Elliott Smith e Brad Mehldau hanno molto più in comune di quello che si può pensare: un cantautore simbolo dell’indie-rock degli anni ’90 e primi 2000 da un lato e uno dei più amati pianisti jazz degli ultimi 30 anni dall’altro. “Musicalmente non era un semplice cantautore: mi piacciono in particolare le sue armonie – è qualcosa che mi ha sempre commosso immediatamente fin dalla prima volta che l’ho sentito”, mi ha raccontato Mehldau quando l’ho intervistato qualche settimana fa. "Ha un modo di suonare la chitarra unico, come Neil Young, o come Nick Drake o Joni Mitchell. C’è un approccio quasi orchestrale, c’è una profondità nelle sue canzoni che è più di tre semplici accordi”. E poi c’è la depressione, quella che ha portato Smith al suicidio nel 2003 e che Mehldau ha attraversato anche recentemente.

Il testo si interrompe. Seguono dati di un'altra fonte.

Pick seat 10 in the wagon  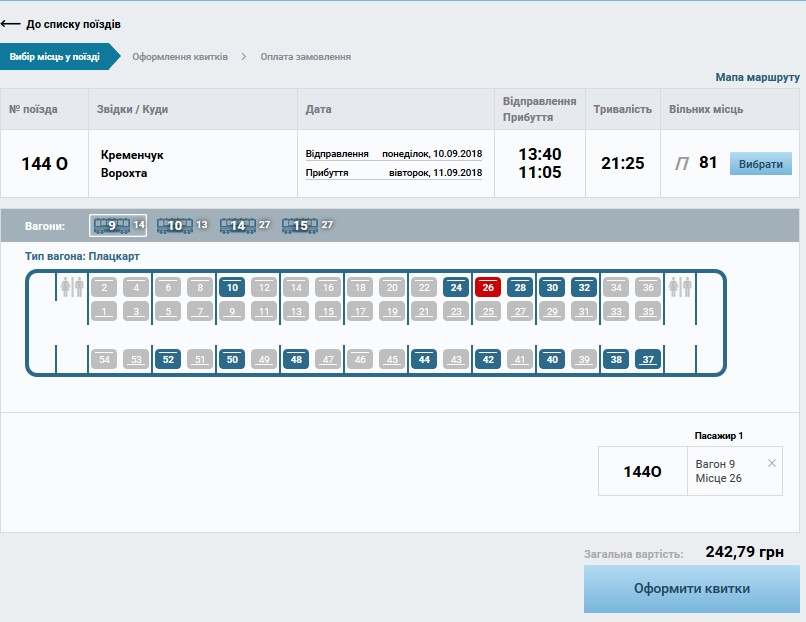pyautogui.click(x=232, y=288)
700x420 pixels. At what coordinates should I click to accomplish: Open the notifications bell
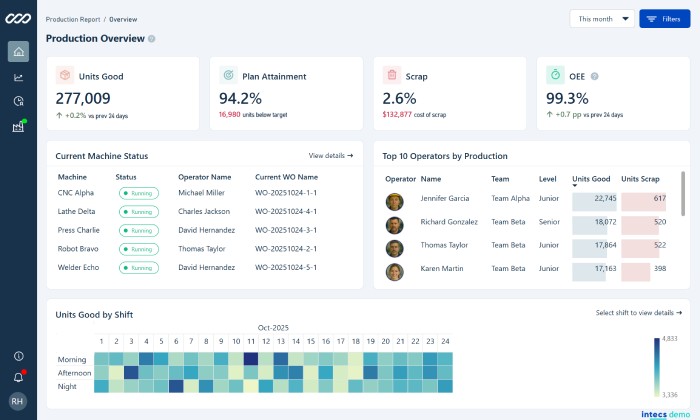tap(18, 377)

Il risultato di queste affinità è “Ride into the sun”: un album interamente dedicato a Smith in cui Mehldau sposta il percorso di rielaborazione della canzone pop-rock in chiave jazz su un terreno nuovo e personale. Smith viene celebrato non solo con reinterpretazioni ma anche con nuove composizioni che ne rielaborano l’eredità musicale.Un disco dalle molte anime
In scaletta ci sono alcuni dei brani più celebri di Smith, da “Better Be Quiet Now” a “Between the Bars”, accanto a “Thirteen” dei Big Star (che lo stesso Smith aveva inciso) e a “Sunday” di Nick Drake, nume tutelare della sua poetica. A questi si affiancano brani originali di Mehldau, come “Sweet Adeline Fantasy” e i due movimenti di “Ride into the sun”: il titolo del disco arriva da una frase di “Colorbars” (“è un messaggio meravigliosamente ambivalente tra l’amore e la tristezza: non è chiaro se si parla di salvarsi o di morire. È in questo spazio che è vissuta la sua musica”, spiega Mehldau). Scelte che ampliano il linguaggio di Smith fino a trasformarlo in maniera orchestrale e pianistica e ampliano quello di Mehldau, avvicinandolo anche alla forma-canzone compiuta, grazie alla presenza di una band e di voci cantanti: con lui ci sono Chris Thile al mandolino e voce, Daniel Rossen (Grizzly Bear) a chitarra e voce, Matt Chamberlain alla batteria, i bassisti Felix Moseholm e John Davis. Una formazione che amplia lo spettro sonoro e gli arrangiamenti, porta le canzoni di Smith in spazi inediti e recupera le varie anime della musica di Mehldau, che non è solo un bravissimo interprete di standard, ma un grande compositore e arrangiatore.
Un nuovo standard?
Se negli anni passati Mehldau ha mostrato come il pop-rock potesse diventare materiale da standard, con “Ride into the sun” compie un passo ulteriore. Qui convivono almeno tre anime: la cover, la canzone e la scrittura originale. È un disco che invita a riscoprire Elliott Smith, ma che allo stesso tempo riafferma Mehldau come uno dei musicisti più capaci di abbattere i confini tra generi, trasformando il jazz in un linguaggio che ingloba e rilancia la musica del nostro tempo.